A field defined as DataTypes.DATE will come out as a JavaScript Date object when read from the database. This is due to the way the underlying pg library works. As documented here:

node-postgres will convert instances of JavaScript date objects into the expected input value for your PostgreSQL server. Likewise, when reading a date, timestamp, or timestamptz column value back into JavaScript, node-postgres will parse the value into an instance of a JavaScript Date object.

Write Timestamp

As mentioned above, a field defined as DataTypes.DATE can hold a JavaScript Date before writing to the database.

Reading and Writing Decimals (or `INT8`)

Reading Decimal

A field defined as DataTypes.DECIMAL (or DataTypes.BIGINT) will come out as a JavaScript string when read from the database! This is because of the way the underlying pg library works. see:

By default the PostgreSQL backend server returns everything as strings.

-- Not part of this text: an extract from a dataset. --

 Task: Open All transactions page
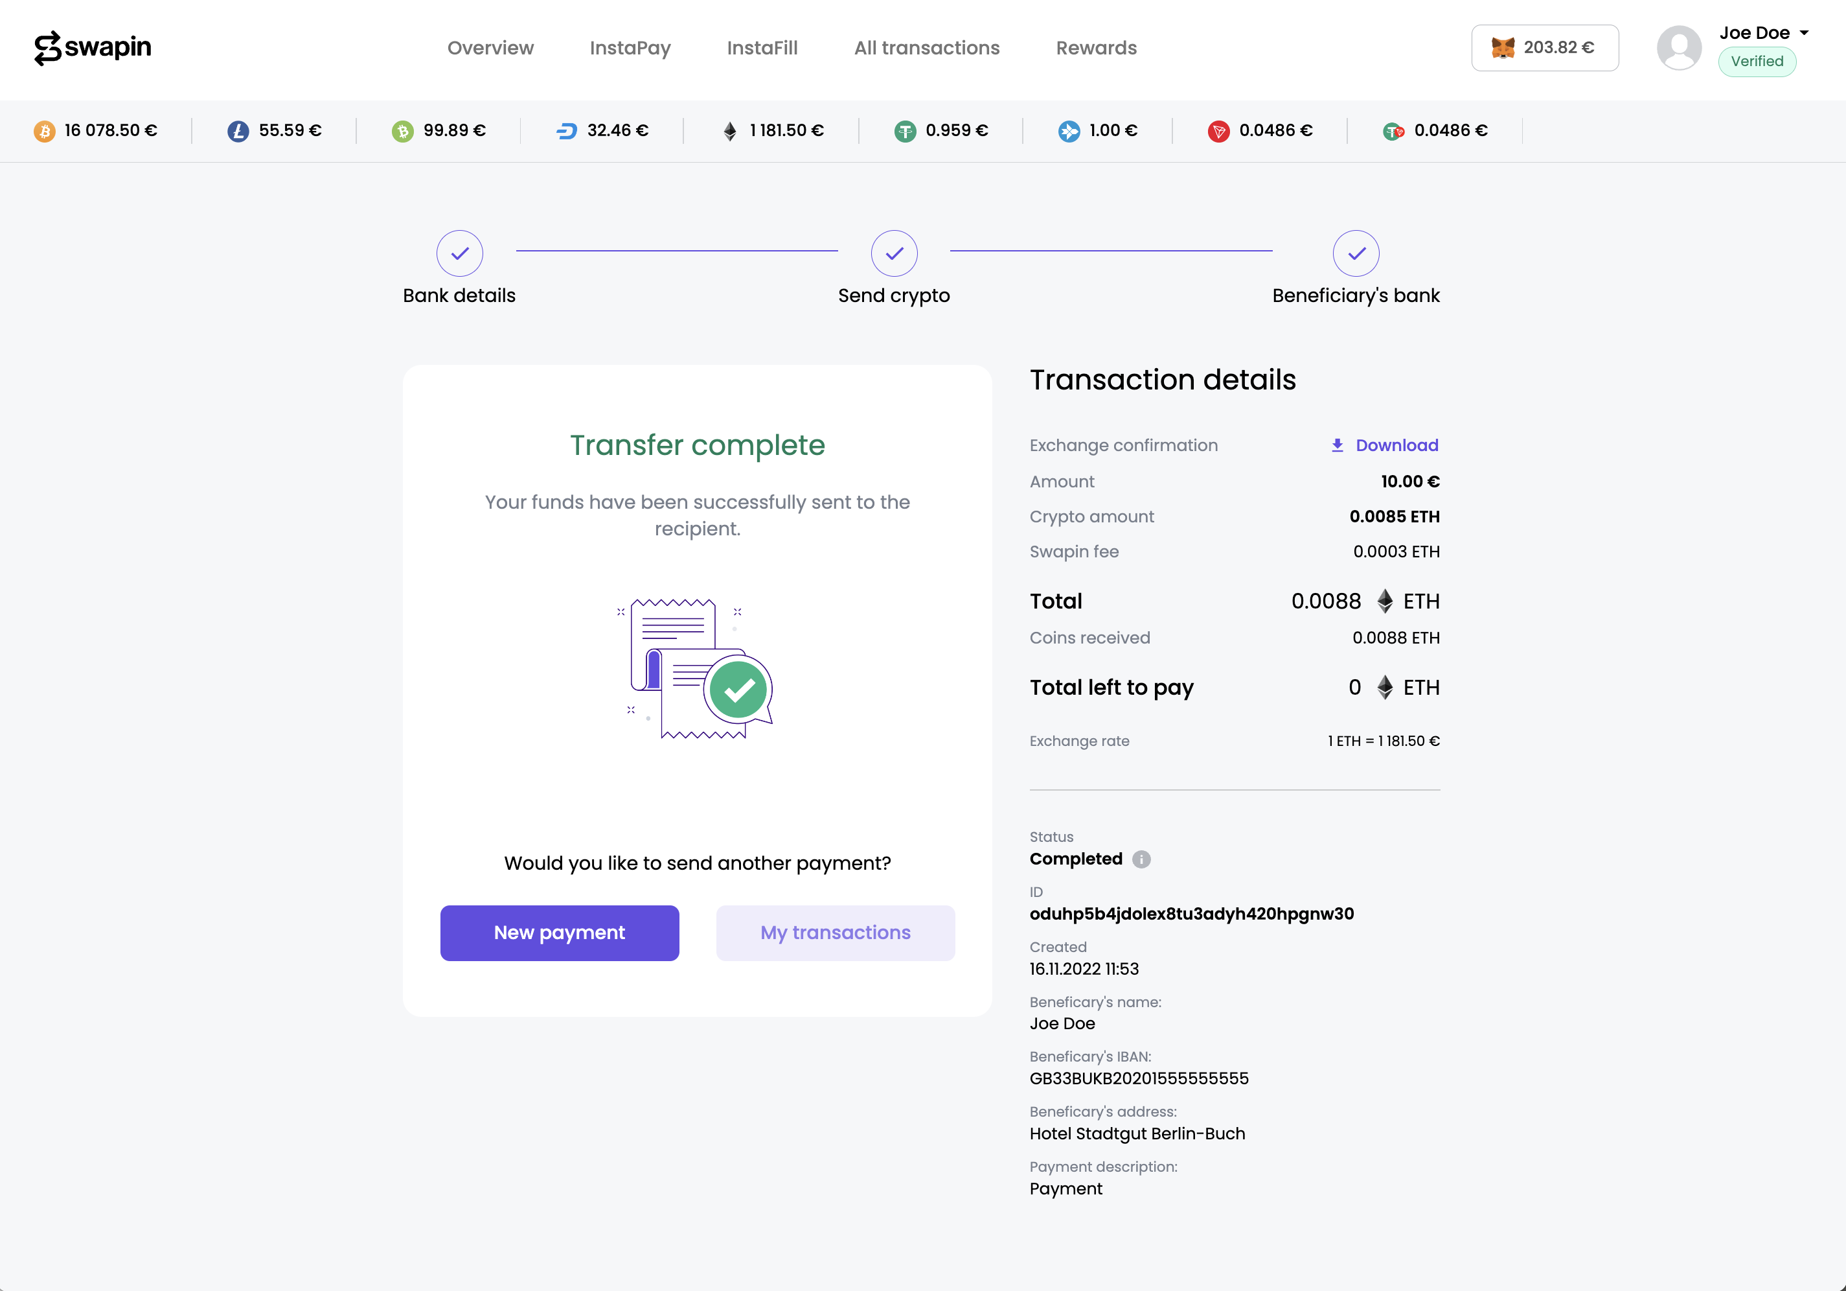(x=926, y=48)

You can convert it to a number by defining a custom getter (refer this):

dollarValue: { type: DataTypes.DECIMAL, allowNull: false, get() { return parseFloat(this.getDataValue('dollarValue'))}, field: 'dollar_value' }

or even convert it to a decimal (requires the decimal.js library):

dollarValue: { type: DataTypes.DECIMAL, allowNull: false, get() { return new Decimal(this.getDataValue('dollarValue'))}, field: 'dollar_value' }

WARNING: The established pattern of using types.setTypeParser to parse BIGINT and DECIMAL columns does NOT work with Sequelize. Refer this thread for details. This is quite unfortunate and one of the things I dislike about Sequelize (but not a deal-breaker).

Writing Decimal

A field defined as DataTypes.DECIMAL can hold a Decimal before writing to the database.

Fun Fact

decimal is not same as decimal.js!

&gt; var Decimal = require('decimal.js')
undefined
&gt; var D2 = require('decimal')
undefined
&gt; x = new Decimal('-100.001')
-100.001
&gt; y = new D2('-200.0002')
Decimal {
  internal: '-200.0002',
  as_int: { value: -2000002, exp: -4 },
  add: [Function (anonymous)],
  sub: [Function (anonymous)],
  mul: [Function (anonymous)],
  div: [Function (anonymous)],
  toString: [Function (anonymous)],
  toNumber: [Function (anonymous)]
}
&gt; y.toFixed
undefined
&gt; x.toFixed
[Function (anonymous)]

Note that you can JOIN tables with Sequelize without creating foreign keys. Refer this.